Source: USA TODAY
“PlayStation 4 or Xbox One?”
That question is being asked a lot as Sony and Microsoft have both launched their first new home video game console systems in seven and eight years, respectively.
For some video game enthusiasts, the answer is easy. But for others, not so much.
WHAT’S AT STAKE?
Both companies want bragging rights – and revenue share – in the latest round of the console wars. Spending on dedicated video game consoles and games in the U.S. is expected to increase from $11.3 billion last year to $13.2 billion in 2014 and, DFC Intelligence estimates, more than $14 billion in 2015.
So far, Nintendo is off to a slow start with its Wii U system. The Wii U launched a year ago and has sold only 3 million units in the U.S. Still, new games such as Super Mario 3D World should make it a popular holiday choice. And Nintendo has dropped the price on a deluxe set to $299 with New Super Mario Bros U and New Super Luigi U included.
Meanwhile, Sony says it sold more than 1 million PS4s on Nov. 15, the system’s debut date. Microsoft announced that its global sales hit the 1 million mark around midday when it launched a week later. “So they were probably pretty comparable,” says Wedbush Securities analyst Michael Pachter.
Installed base: Tie
WELCOME TO THE MACHINES
Sony and Microsoft each have created PC-like gaming powerhouses that can deliver ten times the quality of the graphics on previous systems. And the controllers for the PlayStation and Xbox got makeovers for the better.
Each also has other features that make the new systems worthy centerpieces of the living room. For starters, both play Blu-ray Discs and DVDs; the Xbox One also plays music CDs.
Sony touts that the PlayStation 3 was the device most used to watch Netflix. The PS4 also lets you stream the most popular video apps such as Netflix, just as the Xbox One does. The Xbox One does have exclusive apps from ESPN and the NFL.
But Microsoft’s entertainment strategy with Xbox One goes deeper – which could be a turn-on or detractor. The system’s interactive guide can integrate all your offerings — TV, games, apps — in one menu if you connect your pay TV settop box to Xbox One with an HDMI cable.

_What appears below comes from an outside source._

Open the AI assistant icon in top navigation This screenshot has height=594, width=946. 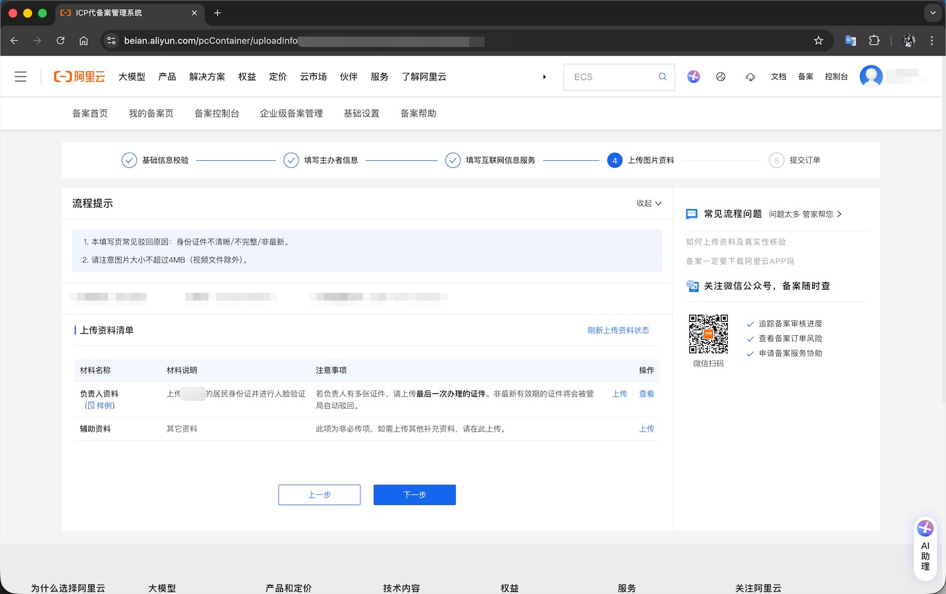click(x=693, y=77)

Using the next generation Kinect sensor, included with each Xbox One, you can control most on-screen choices such as “Watch ESPN” with your voice. And you can set up the system to turn on your TV, settop box, audio/video receiver and Xbox One with the “Xbox On” command.

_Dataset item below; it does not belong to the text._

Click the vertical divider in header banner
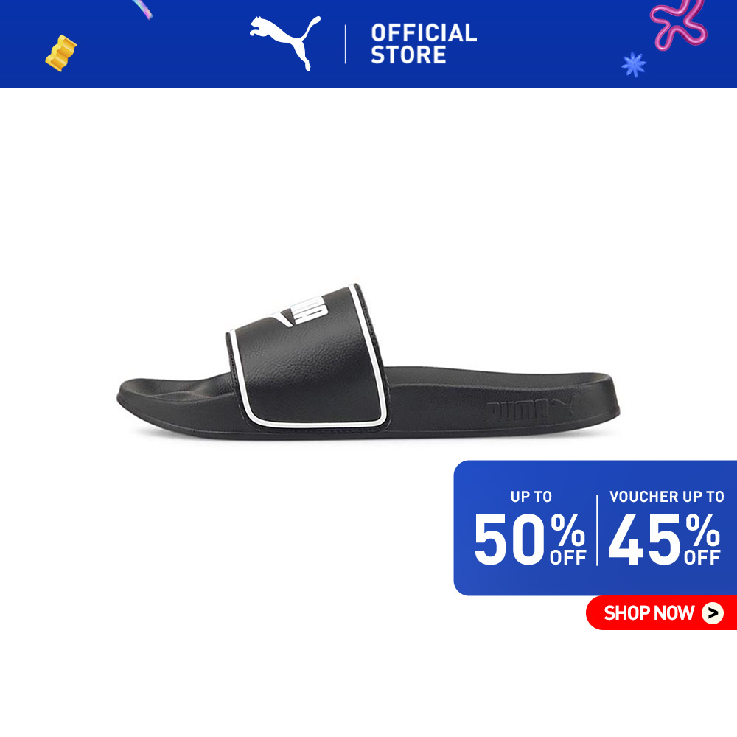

But Microsoft’s broadcast TV integration won’t necessarily be a slam dunk. Many TV lovers have new, expensive settop boxes with multi-tuner DVRs that lose some functionality when connected to Xbox One.
System: A slight nod to Microsoft
IT’S THE GAMES, STUPID
These are game systems, so it’s worth looking at which system has the best games at launch and in the pipeline.
Most would say that Microsoft’s exclusive Dead Rising 3, created with Capcom, and the beautiful Forza Motorsport 5 racing game gives the Xbox One the edge. But there are many fans of Sony-owned studio Guerrilla Games, which developed the PS4 launch title Killzone Shadow Fall. Retro-shooter Resogun and Knack, a family-friendly platform game are solid releases, too.
But the most popular games for the new systems, at least at the outset, are ones that have already been released for older systems: Call of Duty: Ghosts is the most sought-after game on both new systems, according to a new Nielsen survey. Also on the list: Assassin’s Creed IV Black Flag, Battlefield 4 and Madden NFL 25. These games do look better on the new systems, but not that much if a consumer wants to wait out the initial buying frenzy.
And certain exclusive games in the works could encourage gamer loyalty to that system. Perhaps the biggest exclusive is Respawn Entertainment’s first-person sci-fi multiplayer combat game Titanfall, due March 11 for the Xbox One (and Windows PCs). And Microsoft’s own 343 Industries is developing Halo 5 for the Xbox One. And a live-action Halo TV series, executive produced by Steven Spielberg, is in development for Xbox One, too.
As for the PS4, inFamous: Second Son is scheduled for a March 21 release. Another Sony-owned studio, Naughty Dog (The Last of Us), has announced that a new Uncharted game is in the works, too.
Games: A draw
THE FINAL ANSWER
So which box prevails? That depends on who is asking.
If you’ve always played an Xbox or a PlayStation, you are less likely to jump ship.
The biggest factor to woo you from one side to the other, right now, is the Xbox One’s media center feature. Hate the idea? Go PS4. Love the concept? Go Xbox One.
Luckily, early adopters can rest assured that — despite reports of a few faulty units of both systems — Microsoft and Sony have built in enough technology that both systems are “a real bargain,” says Richard Doherty of The Envisioneering Group.
Both are designed for networked games and can send video to the Ultra HD 4K televisions just hitting the market. That means, Doherty says, “You are getting a few good years of future-proofing under your belt as you buy now.”